━━ DATA FOR THIS TASK ━━

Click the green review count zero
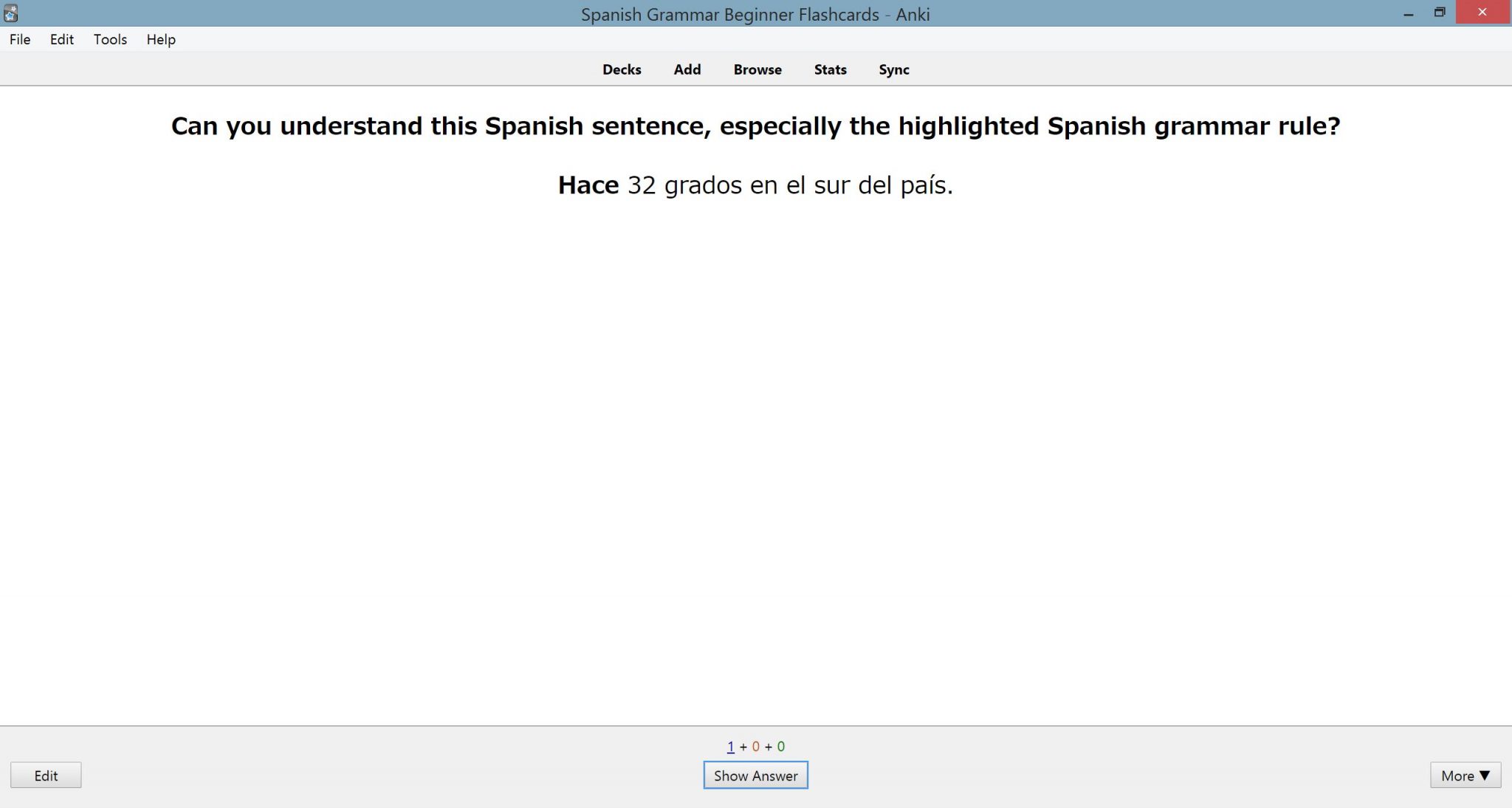Image resolution: width=1512 pixels, height=808 pixels. pyautogui.click(x=780, y=746)
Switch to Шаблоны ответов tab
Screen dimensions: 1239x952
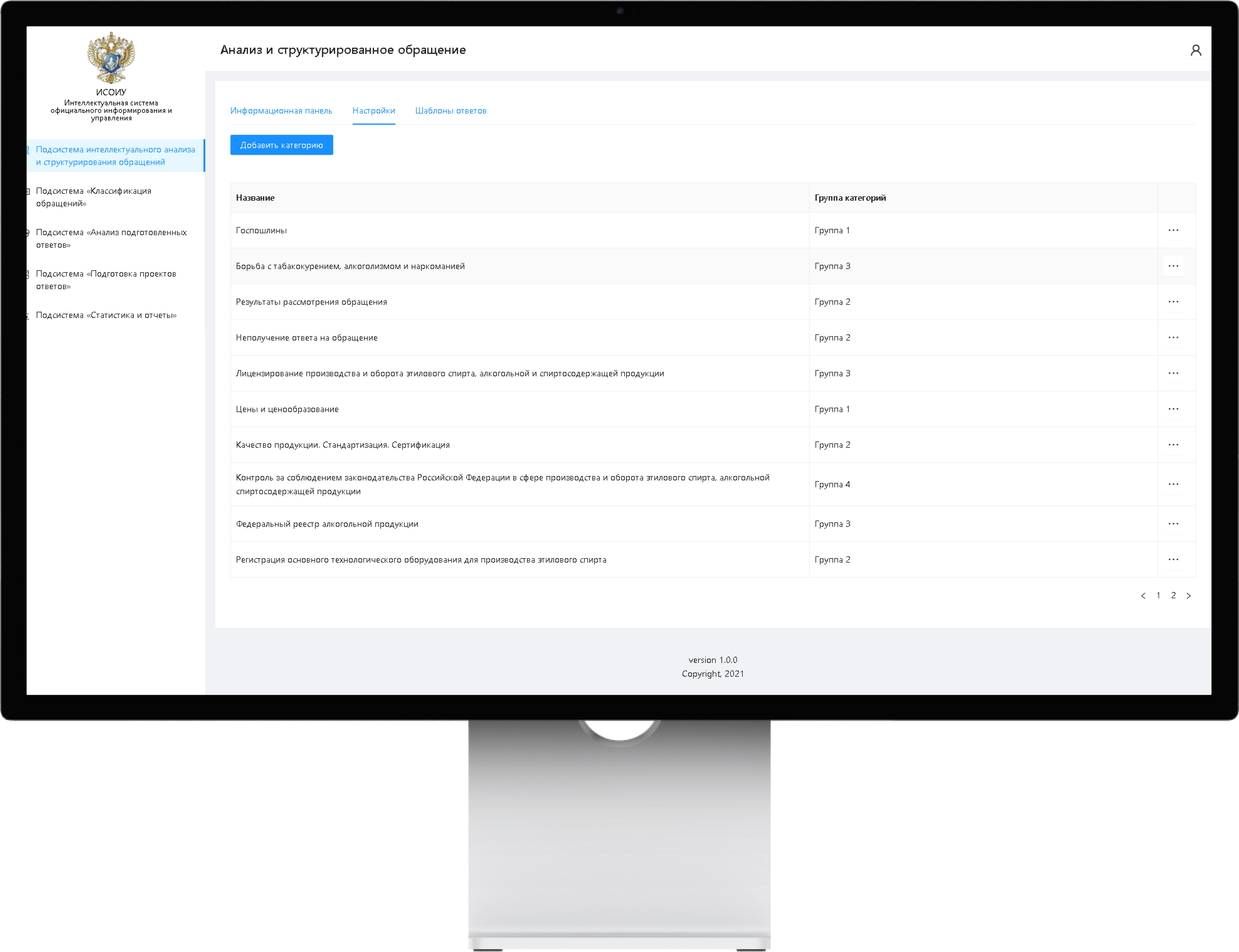[450, 111]
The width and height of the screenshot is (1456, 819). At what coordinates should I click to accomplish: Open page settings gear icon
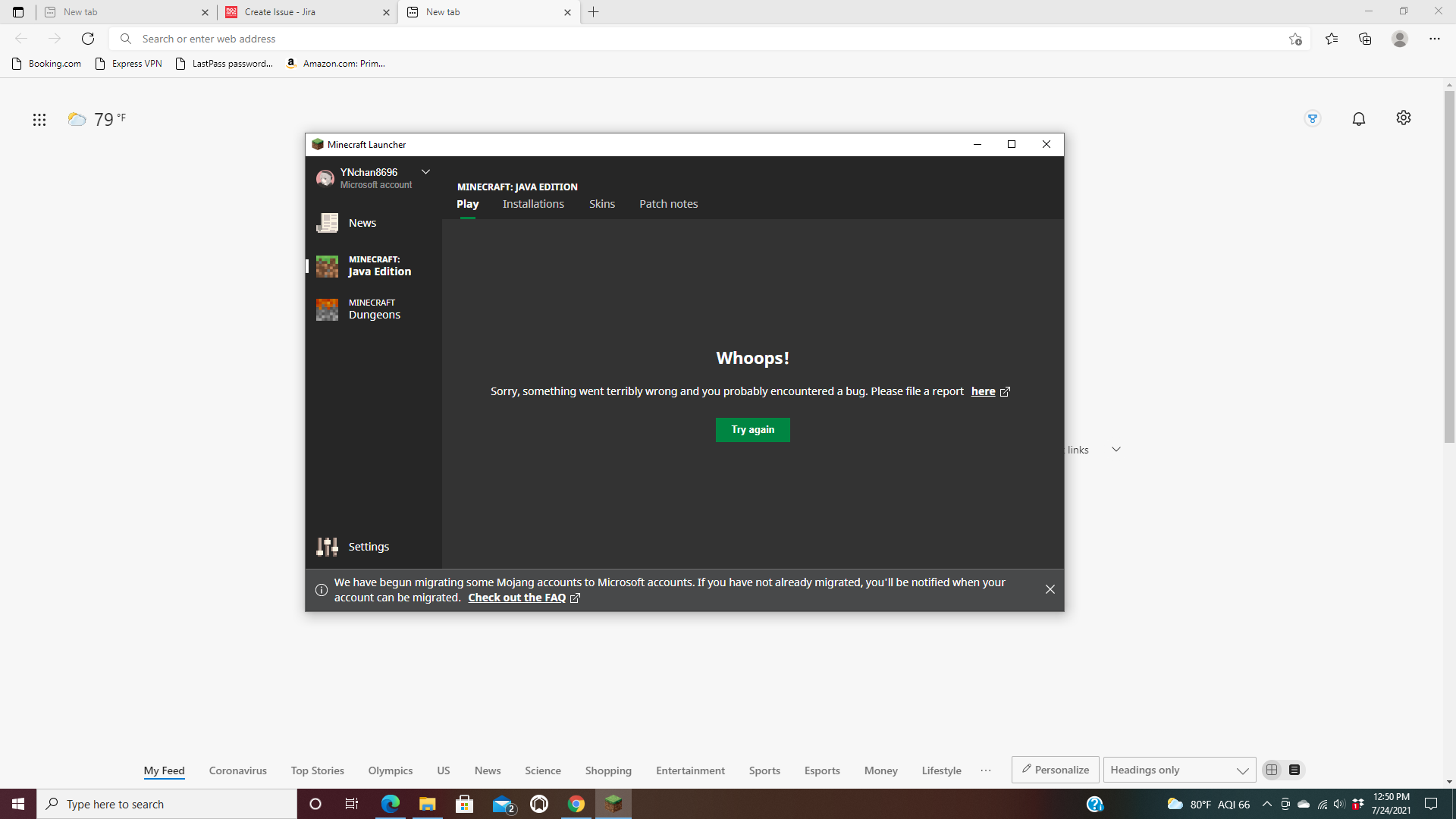pyautogui.click(x=1403, y=118)
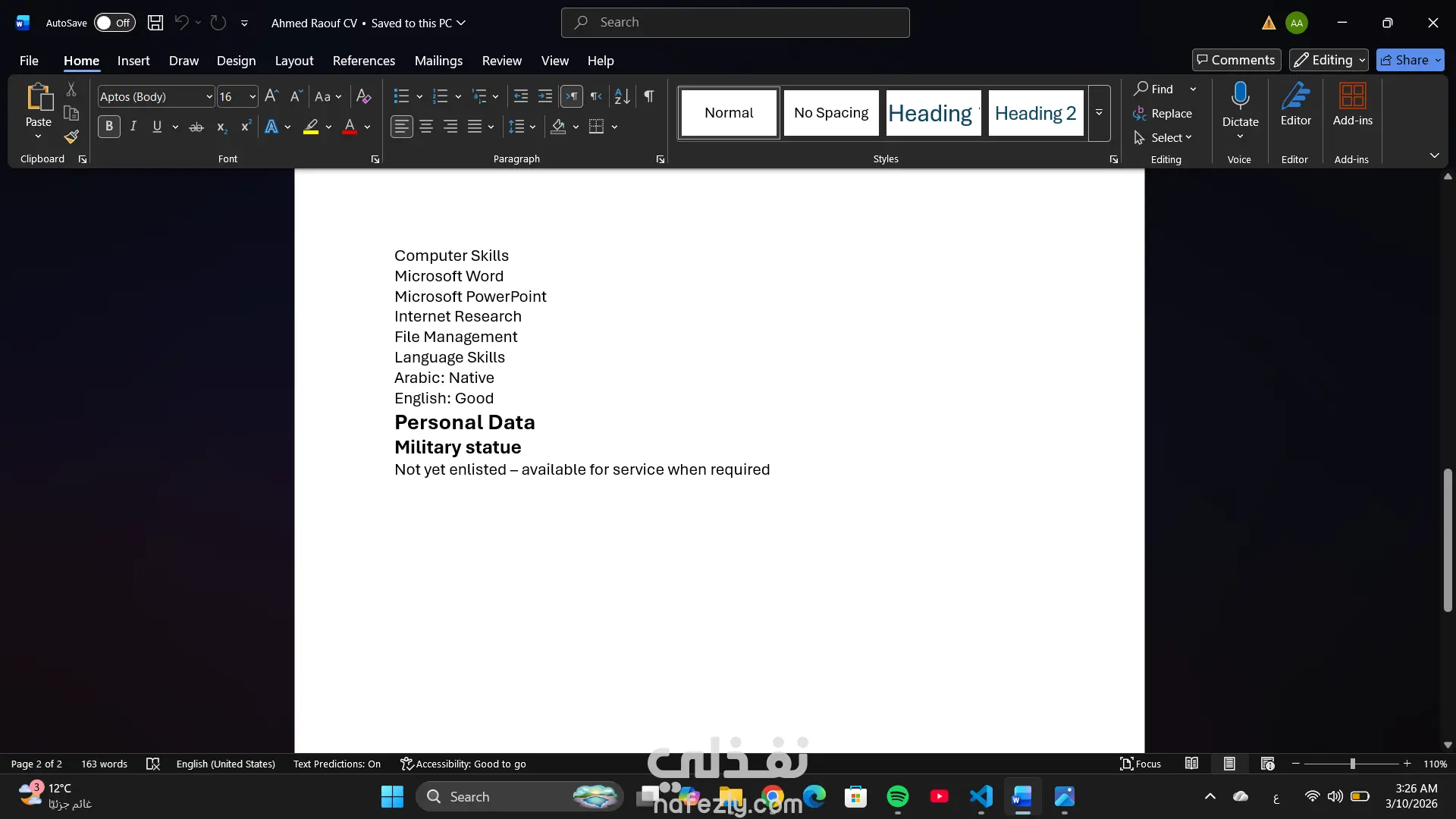
Task: Switch to the Layout tab
Action: [x=293, y=61]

━━━

# TASK ITEM:
In your copy of the records above, include no pictures and match every line exactly.

# RESPONSE:
Click the green review count zero
Image resolution: width=1512 pixels, height=808 pixels. pyautogui.click(x=780, y=746)
Switch to Шаблоны ответов tab
Screen dimensions: 1239x952
[450, 111]
The width and height of the screenshot is (1456, 819). At what coordinates should I click to accomplish: Open page settings gear icon
pyautogui.click(x=1403, y=118)
Task: Switch to the Layout tab
Action: [x=293, y=61]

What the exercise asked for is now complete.